The results of our algorithm are comparable to studies on detection algorithms with fewer or novel sensors. Three different home sleep apnea testing devices scored ICC r = 0.93 − 0.97 compared to PSG scoring showing high reliability [3]. The WatchPAT validation study for AHI estimation reported a Spearman’s r of 0.802 between the device’s rapid eye movement sleep (REM) and non-REM-based AHI versus PSG AHI scores [8]. Another study reported a predictive model for apneas and hypopneas using SleepView, a portable two-channel diagnostic device for sleep-related diseases: Using a nasal pressure cannula transducer and pulse oximetry sensor, a correlation of \(r^{2} = 0.84,p < 0.01\) was reported between AHI calculated using TRT using SleepView software versus PSG AHI based on TST using 93 subjects [9]. Our algorithm performed on par with other apnea prediction systems without airflow sensors. Using a microphone placed one meter above the bed to detect snoring and estimate AHI, a correlation coefficient of r2 = 0.81 was achieved compared to AHIs scored according to the AASM scoring criteria [10]. Using tracheal sound signal and pulse oximetry, a linear correlation score of 0.96 was reported between the estimated AHI and manually scored PSG AHI [11]. A recent study using tracheal sounds to identify apneas reported 92.8% sensitivity and 99.7% specificity [12]. Using only the thoracic respiratory effort, a comparison based on sleep and wake periods between estimated AHI and scored AHI resulted in a correlation coefficient of r2 = 0.73 for training and r2 = 0.55 for validation set [13]. A study estimating AHI using only SpO2 reported a Cohen’s kappa of 0.71 and an accuracy of 91% [4].

We calculated the Spearman’s r between the AHI values and the ICC, to evaluate not only correlation but also agreement.

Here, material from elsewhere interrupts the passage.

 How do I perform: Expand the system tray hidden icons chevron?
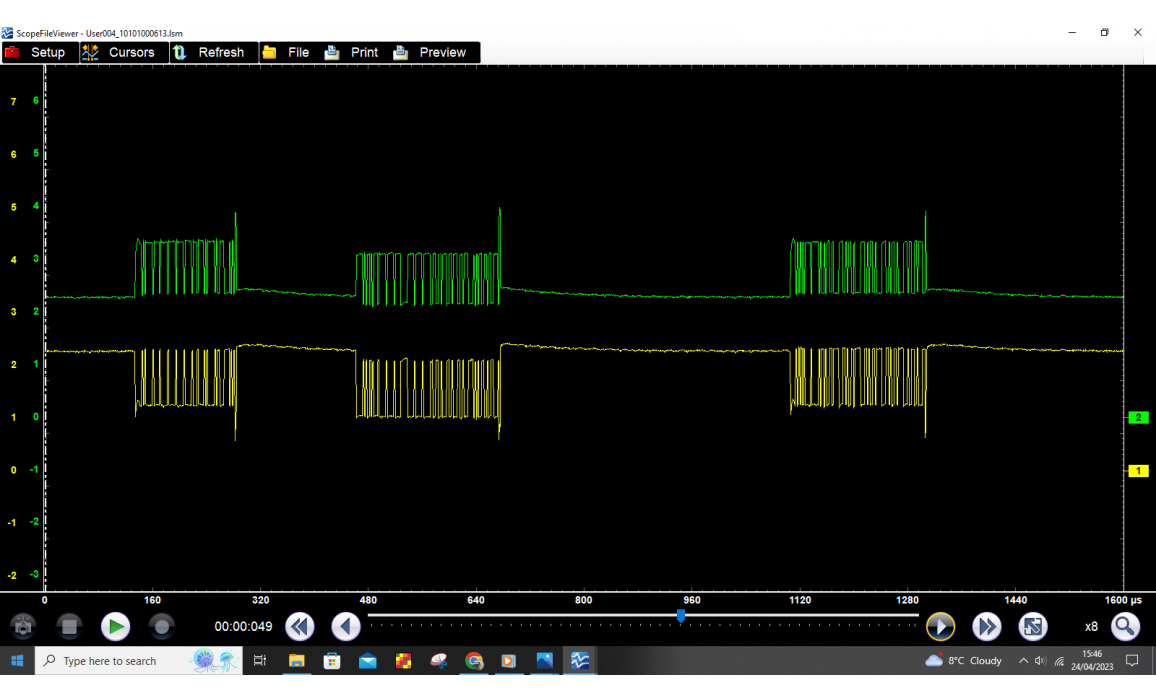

This is to show that the predicted AHIs not only have a positive linear correlation with the reference AHIs but also are not greatly misestimated, to avoid misclassification of severity. We take note of the usage of SpO2 alone to estimate the AHI. However, we make the case of using RIPsum because it provides the possibility of classifying events between obstructive, central, or mixed, which will be of interest for future work. Furthermore, with RIPsum, the precise location and duration of the respiratory events can be determined. One limitation of using respiratory effort instead of nasal sensors is that the distinction between apnea and hypopnea cannot be made. However, the aim of this algorithm is to provide an alternative system that is not dependent on the nasal pressure sensor, so that the patient’s comfort level can be increased and to provide an alternative in the event that nasal sensors in level III devices fail.

5 Conclusion

Our results showed that our method using RIPsum and SpO2 has excellent agreement and correlation with PSG scoring. However, it must be noted that the difference in total recording time and total sleep time can affect the estimated AHI. Nevertheless, the algorithm can detect respiratory events without using airflow sensors, ensuring more comfortable sleep for patients. Another advantage is that the sensors needed for our algorithm are available in and compliant with level III sleep studies.